Helping Communities Protect Their Natural Heritage

As increasing numbers of Americans move west, planners and land managers are confronted with the challenging task of guiding the design and placement of new roads, homes, communities and much-needed renewable energy developments in ways that preserve the teeming wildlife populations and vast wild landscapes that draw us here. The Craighead Institute is committed to partnering with other scientists, land managers, planners, and concerned citizens to build and apply effective, science-based solutions to these environmental challenges with the goal of sustaining both people and wildlife in the Greater Yellowstone Ecosystem. Craighead Institute believes that people can coexist with intact wild ecosystems. We are confident our efforts will continue to play a key role in helping resource managers and conservationists develop conservation plans that benefit all species - including people.

Adaptation Work:

Conservation Science

Durable conservation solutions require a commitment to scientific facts, innovative problem solving, and fairness to stakeholders. And, in today’s world, progressive avenues for direct, positive involvement. At Craighead we have a long tradition of conducting field studies of wildlife, developing tools that help people put scientific information to use, and implementing projects that get real conservation done on the ground.

Youth in Conservation

Young people want and deserve a healthy world that includes clean water, clean air, wildlife and outdoor adventure. Having leaders for conservation tomorrow depends on what we do today. At Craighead, we link young people to the outdoors and offer them control of their future through active participation in science-based solutions for people and wildlife.

Conservation for 2100

By the early 20th century, many wildlife populations in North America had been decimated by unregulated and commercial harvest.

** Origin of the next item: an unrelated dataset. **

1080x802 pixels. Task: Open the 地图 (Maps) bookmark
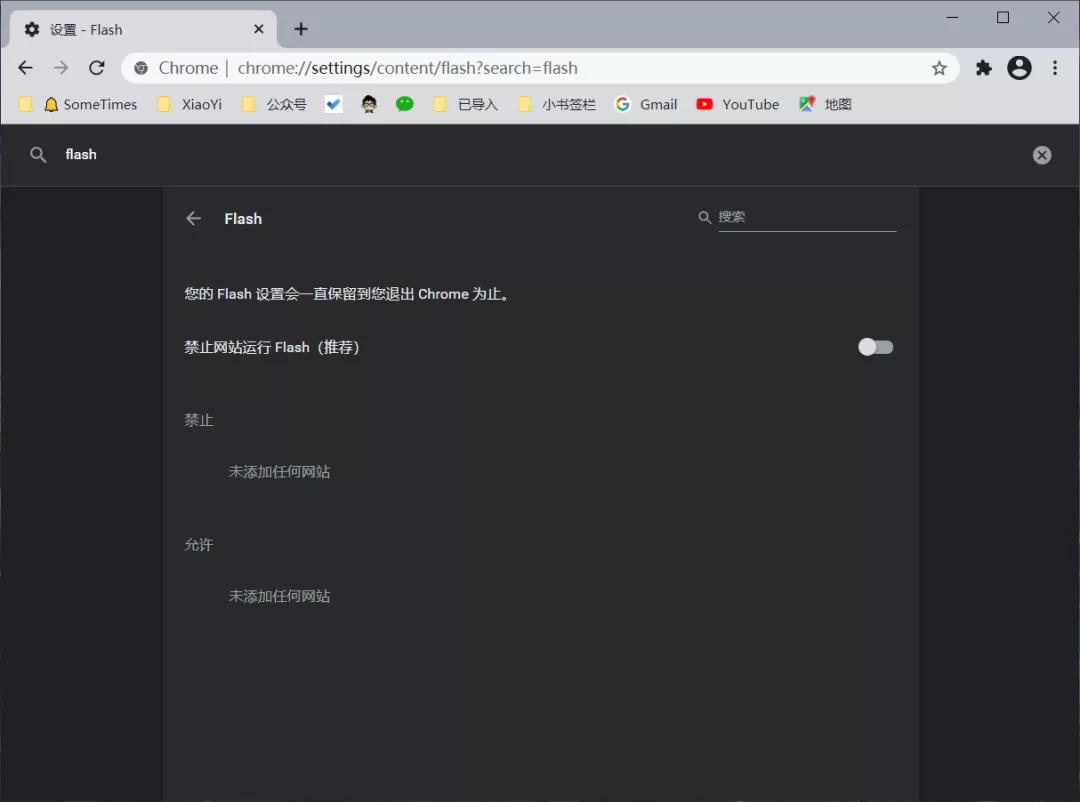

The revolutionary solutions our predecessors derived almost 100 years ago included game laws, the development of wildlife science as a profession, and systems to effectively fund population management. Today, our wildlife face new and different threats, many of them habitat-related. In order to meet the challenges of the 21st century, we must innovate now. Modern conservation will depend upon collaboration among diverse interests with a common goal; maintaining biodiversity and a healthy environment for all species. Modern conservation needs to be inclusive, not adversarial; and respectful, not confrontational. We all need to unite to fight a common enemy which is ourselves.